Du hast Fehler gemacht und willst gerne wieder kiffen, mir fehlt bei psychotischen Erkrankungen jegliches Verständnis dafür wenn jemand trotzdem echtes Gras rauchen will, es ist meine Meinung und wer weiß ob sie stimmt, aber ich kann nicht schmeicheln, wenn ich einfach das Gefühl habe jemand fährt mit hohem Risiko in eine gefährliche Einbahnstraße und verspielt damit vielleicht wirklich sehr viel.

Ich bin kein Orakel oder ein Prophet, aber ich sage was ich mir denke und ich behaupte auch nicht, dass ich weiß wie das Leben läuft und wie jemand anderes Leben laufen wird.
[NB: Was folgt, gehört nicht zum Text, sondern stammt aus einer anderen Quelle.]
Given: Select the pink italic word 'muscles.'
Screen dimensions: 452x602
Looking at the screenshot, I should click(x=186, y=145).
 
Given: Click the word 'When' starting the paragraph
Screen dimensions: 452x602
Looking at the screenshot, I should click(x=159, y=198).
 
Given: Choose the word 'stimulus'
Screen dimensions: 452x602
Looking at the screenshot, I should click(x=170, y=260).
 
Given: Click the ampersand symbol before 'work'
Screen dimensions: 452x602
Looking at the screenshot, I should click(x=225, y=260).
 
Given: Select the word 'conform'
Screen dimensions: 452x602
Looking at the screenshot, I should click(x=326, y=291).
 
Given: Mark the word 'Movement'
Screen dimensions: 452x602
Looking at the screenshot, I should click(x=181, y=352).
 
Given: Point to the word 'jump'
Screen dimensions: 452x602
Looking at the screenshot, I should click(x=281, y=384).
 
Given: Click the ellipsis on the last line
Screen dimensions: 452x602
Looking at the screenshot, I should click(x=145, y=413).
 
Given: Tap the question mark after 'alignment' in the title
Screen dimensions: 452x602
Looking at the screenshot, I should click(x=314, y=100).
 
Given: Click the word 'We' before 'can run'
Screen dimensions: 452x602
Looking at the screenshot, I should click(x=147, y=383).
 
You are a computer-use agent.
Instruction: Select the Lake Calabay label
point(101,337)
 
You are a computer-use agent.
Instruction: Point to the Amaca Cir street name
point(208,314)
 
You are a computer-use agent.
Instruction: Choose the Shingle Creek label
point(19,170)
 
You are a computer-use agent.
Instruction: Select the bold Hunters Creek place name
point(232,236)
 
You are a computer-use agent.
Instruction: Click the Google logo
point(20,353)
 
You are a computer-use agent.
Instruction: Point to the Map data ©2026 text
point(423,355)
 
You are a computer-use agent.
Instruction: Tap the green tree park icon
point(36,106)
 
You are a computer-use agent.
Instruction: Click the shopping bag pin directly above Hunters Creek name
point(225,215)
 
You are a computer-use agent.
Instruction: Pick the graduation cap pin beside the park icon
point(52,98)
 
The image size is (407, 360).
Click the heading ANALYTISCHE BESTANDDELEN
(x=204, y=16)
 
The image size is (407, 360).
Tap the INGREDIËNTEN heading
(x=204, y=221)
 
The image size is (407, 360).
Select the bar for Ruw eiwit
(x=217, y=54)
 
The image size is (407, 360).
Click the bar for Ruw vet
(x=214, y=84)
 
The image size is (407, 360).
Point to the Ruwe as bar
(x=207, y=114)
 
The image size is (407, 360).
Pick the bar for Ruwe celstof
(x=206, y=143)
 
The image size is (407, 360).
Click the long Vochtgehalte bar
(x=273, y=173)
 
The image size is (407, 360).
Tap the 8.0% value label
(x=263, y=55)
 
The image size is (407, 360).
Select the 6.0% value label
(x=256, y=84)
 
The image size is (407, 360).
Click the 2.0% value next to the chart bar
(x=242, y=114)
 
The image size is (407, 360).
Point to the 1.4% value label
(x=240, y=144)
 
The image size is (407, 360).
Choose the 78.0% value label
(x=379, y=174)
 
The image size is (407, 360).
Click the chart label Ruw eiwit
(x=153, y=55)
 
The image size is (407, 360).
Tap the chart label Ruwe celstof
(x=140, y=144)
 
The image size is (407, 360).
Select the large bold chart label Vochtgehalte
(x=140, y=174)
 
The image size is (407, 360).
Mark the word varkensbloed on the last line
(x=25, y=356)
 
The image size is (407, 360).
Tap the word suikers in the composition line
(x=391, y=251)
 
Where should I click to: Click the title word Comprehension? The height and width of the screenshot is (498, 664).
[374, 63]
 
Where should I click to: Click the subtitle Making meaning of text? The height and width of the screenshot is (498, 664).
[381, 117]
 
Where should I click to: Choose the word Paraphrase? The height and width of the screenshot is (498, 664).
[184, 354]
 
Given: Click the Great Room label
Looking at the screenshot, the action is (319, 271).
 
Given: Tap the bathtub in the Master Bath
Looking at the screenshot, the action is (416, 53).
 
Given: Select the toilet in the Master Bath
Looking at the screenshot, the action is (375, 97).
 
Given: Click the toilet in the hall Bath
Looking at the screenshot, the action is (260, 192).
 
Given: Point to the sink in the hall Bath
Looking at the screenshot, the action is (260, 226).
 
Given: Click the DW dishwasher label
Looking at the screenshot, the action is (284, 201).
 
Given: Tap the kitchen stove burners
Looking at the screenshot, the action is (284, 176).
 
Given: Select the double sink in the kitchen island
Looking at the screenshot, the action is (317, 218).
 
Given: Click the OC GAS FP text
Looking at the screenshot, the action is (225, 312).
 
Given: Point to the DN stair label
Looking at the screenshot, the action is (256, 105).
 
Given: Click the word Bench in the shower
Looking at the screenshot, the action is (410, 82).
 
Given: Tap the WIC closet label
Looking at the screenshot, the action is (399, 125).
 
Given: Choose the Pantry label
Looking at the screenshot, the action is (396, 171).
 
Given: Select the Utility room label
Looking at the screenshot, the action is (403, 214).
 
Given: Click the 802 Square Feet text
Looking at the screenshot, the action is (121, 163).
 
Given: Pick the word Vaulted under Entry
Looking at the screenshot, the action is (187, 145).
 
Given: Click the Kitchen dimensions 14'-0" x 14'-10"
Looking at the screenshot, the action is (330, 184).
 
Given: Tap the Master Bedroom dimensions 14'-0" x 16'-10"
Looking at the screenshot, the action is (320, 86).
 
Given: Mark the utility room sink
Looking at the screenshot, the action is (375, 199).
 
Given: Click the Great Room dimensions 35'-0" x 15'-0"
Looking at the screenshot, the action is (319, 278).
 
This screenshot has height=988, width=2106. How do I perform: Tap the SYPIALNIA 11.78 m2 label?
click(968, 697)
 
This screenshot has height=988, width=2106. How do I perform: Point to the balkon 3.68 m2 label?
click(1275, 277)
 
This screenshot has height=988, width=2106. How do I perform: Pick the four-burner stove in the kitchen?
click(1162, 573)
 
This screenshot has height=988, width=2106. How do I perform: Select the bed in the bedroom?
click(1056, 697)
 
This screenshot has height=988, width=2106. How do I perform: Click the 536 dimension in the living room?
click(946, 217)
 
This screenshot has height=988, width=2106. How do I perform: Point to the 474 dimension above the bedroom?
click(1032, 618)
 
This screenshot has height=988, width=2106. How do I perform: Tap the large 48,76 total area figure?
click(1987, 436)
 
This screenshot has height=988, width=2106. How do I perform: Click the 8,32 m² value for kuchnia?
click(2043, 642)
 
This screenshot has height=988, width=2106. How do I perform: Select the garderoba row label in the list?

Ich habe nicht den Stein der Weisen gefunden und bin jetzt übermächtig mit Weisheit gesegnet, ich erzähle nur von meinen Erfahrungen aus meinem Umfeld, die entweder gestorben sind oder wirklich soweit im Abseits gelandet sind, dass von einem normalen Leben wirklich nicht mehr gesprochen werden kann.

Ich weiß nicht wie das sich auswirkt, aber ich glaube du hast einfach viel mehr Verantwortung als jemand der nie mit dem Gesetz oder der Polizei sich auseinandersetzen musste.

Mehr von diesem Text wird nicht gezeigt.